I have a degree in humanistic psychology from Saybrook University in San Francisco, the keepers of the humanistic psychology contributions. Saybrook was founded by Carl Rogers and Rollo May in the 1960’s as an alternative to Freudian/post-Freudian work, and behavioral psychology from Skinner and Watson. Maslowe was in this mix as well, as psychology was looking for ways to study human transcendence and possibility and for ways not be hemmed in by those two earlier contributions. Freud had died in 1939 leaving his enormous footprint. Industry had picked up on Skinner and consequences in the workplace (still and ok contribution that I used to teach some),  Jungian psychology had moved along in a parallel, but smaller universe and grew slowly out of its center in Zurich. Jung died in 1961.

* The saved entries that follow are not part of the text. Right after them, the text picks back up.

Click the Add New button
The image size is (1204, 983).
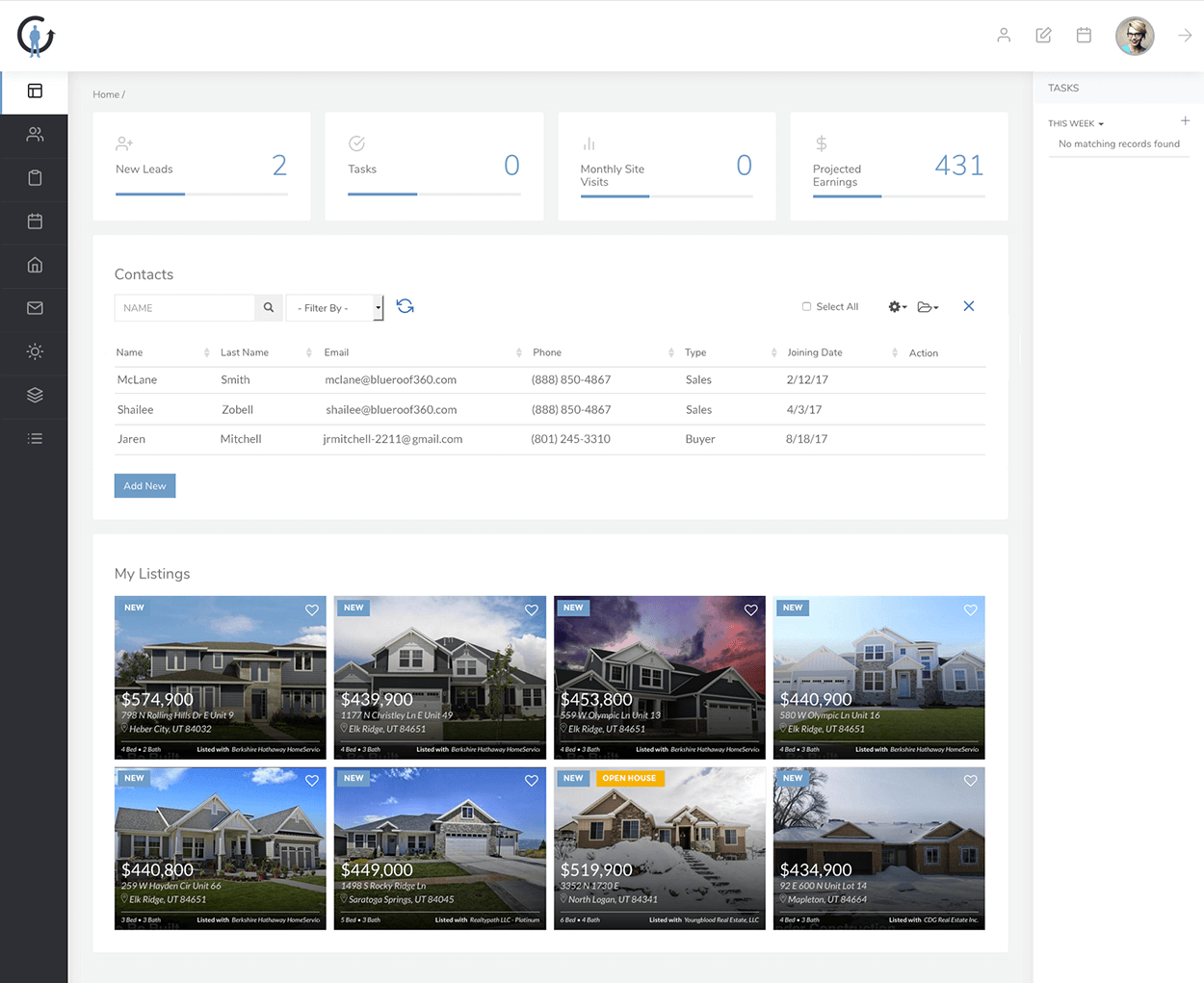click(144, 486)
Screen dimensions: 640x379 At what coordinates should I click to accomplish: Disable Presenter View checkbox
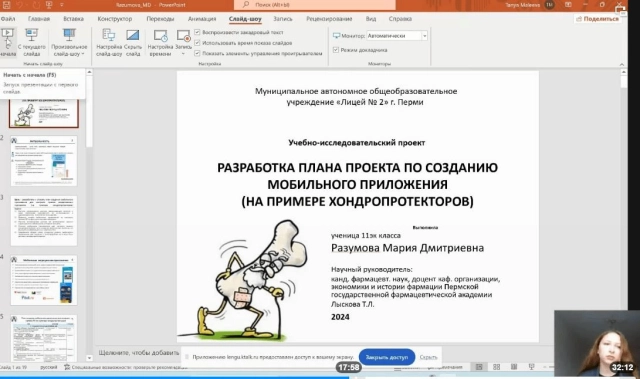coord(336,50)
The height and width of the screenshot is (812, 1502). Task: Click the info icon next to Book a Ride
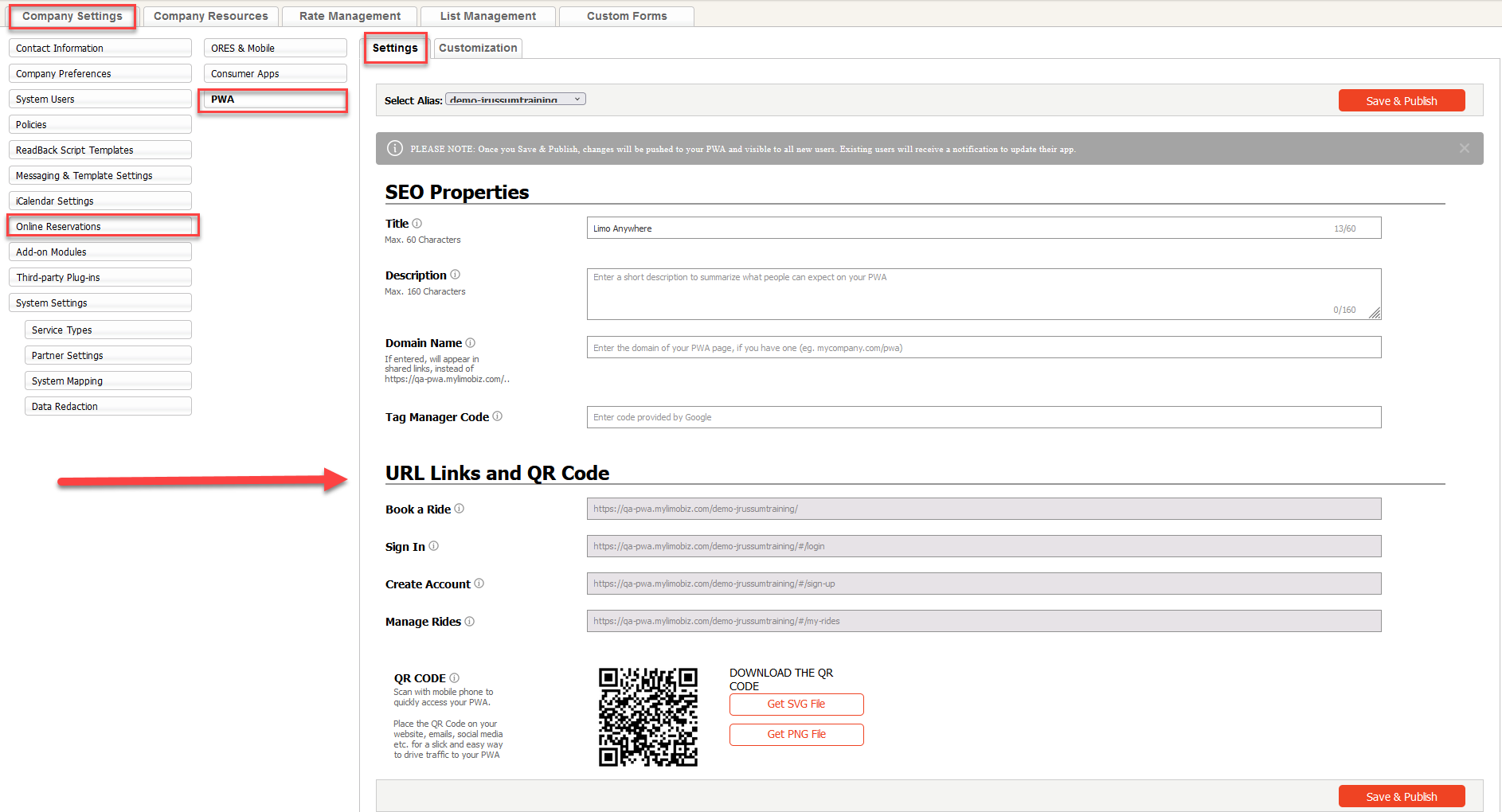(x=459, y=509)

Jung had been a student of Freud for six years, became heir apparent to his throne briefly, and they had a famous falling out over the rather large differences in approach to psychology that were not apparent at the beginning, but in retrospect, were inevitable. Like looking at a bad intense short marriage, it is a wonder they worked so closely together at all, but Freud’s huge impact was what the field had needed, so it was a necessary marriage in some ways, but doomed as well.  Freud won the pr battle after their split, hands down, and Jung was often misunderstood, and discredited much of the time, and some of that for good reason. Jung also had a decades’ long mistress, used the terms German and Jewish psychology when he was advising the Germans to learn from the Jews, getting him implicated in anti-semitism, mostly wrongly so in my opinion. Many students avoid him for all kinds of reasons. He is hard to study for most.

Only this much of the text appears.